Bajan gal don’t wash ‘ar skin
Til’ de gut come down—

Grumblings. Pitch-black, she, to the “washed-out” buckra, was more than a bringer of victuals. The buckra’s girl. It wasn’t Sepia, Georgia, but a backwoods village in Barbados. “Didn’t you bring me no molasses to pour in the rain-water?” the buckra asked; and the girl, sucking in her mouth, brought an ungovernable eye back to him.

Upon which, Coggins, swallowing a hint, kept on his journey–noon-day pilgrimage–through the hot, creeping marl.

Scorching–yet Coggins gayly sang

O! you come with yo’ cakes
Wit’ yo’ cakes an’ yo’ drinks
Eve’y collection boy ovah deah!–
An’ we go to war–
We shall carry de name,
Bajan boys for–evah!

“It are funny,” Coggins murmured, clearing his throat, “Massa Braffit and dat chiggah-foot gal.”

He stooped and picked up a fern and pressed the back of it to his shiny ebon cheeks. It left a white–ferny imprint. Grown up, according to the ethics of the gap, yet Coggins, who, to it, was a “queer saht o’ man,” given to the picking of a guitar and to cogitations on the step after dark, indulged in an avowed juvenility.

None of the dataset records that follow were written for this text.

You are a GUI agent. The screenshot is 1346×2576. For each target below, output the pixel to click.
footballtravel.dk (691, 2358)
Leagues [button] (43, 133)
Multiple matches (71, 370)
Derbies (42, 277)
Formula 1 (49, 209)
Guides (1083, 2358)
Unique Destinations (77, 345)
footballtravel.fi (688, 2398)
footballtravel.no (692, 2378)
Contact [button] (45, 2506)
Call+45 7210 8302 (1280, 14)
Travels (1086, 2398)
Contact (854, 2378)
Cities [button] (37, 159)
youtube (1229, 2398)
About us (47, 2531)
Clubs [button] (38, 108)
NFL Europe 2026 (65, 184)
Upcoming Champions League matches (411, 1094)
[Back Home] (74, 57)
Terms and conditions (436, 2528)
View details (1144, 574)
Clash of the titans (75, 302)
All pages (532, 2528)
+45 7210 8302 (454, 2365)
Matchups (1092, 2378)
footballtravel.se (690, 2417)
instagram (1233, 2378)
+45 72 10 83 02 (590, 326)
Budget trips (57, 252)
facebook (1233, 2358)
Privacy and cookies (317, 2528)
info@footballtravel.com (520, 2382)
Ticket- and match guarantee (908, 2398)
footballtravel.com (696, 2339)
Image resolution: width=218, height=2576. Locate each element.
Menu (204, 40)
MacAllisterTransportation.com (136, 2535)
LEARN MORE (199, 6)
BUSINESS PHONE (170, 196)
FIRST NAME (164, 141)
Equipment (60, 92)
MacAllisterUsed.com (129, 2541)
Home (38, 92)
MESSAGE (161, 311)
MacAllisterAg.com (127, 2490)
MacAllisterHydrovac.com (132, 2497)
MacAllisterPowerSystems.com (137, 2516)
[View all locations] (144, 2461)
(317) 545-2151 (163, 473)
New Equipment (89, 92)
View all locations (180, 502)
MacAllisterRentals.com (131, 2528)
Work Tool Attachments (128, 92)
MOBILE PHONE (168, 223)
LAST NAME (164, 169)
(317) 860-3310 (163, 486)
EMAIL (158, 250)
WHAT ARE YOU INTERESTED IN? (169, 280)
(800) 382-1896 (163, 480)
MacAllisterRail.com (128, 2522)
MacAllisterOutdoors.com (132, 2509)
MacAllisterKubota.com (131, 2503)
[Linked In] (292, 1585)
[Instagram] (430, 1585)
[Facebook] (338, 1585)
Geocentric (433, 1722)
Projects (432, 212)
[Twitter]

Sun-drunk, Coggins carelessly swinging along cast an eye behind him–more of the boys from the quarry–overalled, shoeless, caps whose peaks wiggled on red, sun-red eyes–the eyes of black sun-burnt folk.

He always cast an eye behind him before he ventured off the broad road into the gap.

Flaring up in the sun were the new shingles on the Dutch-style cottage of some Antigua folk. Bordering theirs were the cherry trees in front of a mansion owned for Coggins scarcely knew how long by two English dowager maidens. In the gap, rocks, stones–shot up–obstacles for donkey carts to jarringly wrangle over at night. Flies and ringworms gathered in pools of muddy water forming about them.

“Yo’ dam vagybond, yo’!”

Coggins cursed his big toe. His big toe was blind. Helpless thing–a blind big toe in broad daylight on a West Indian road gap.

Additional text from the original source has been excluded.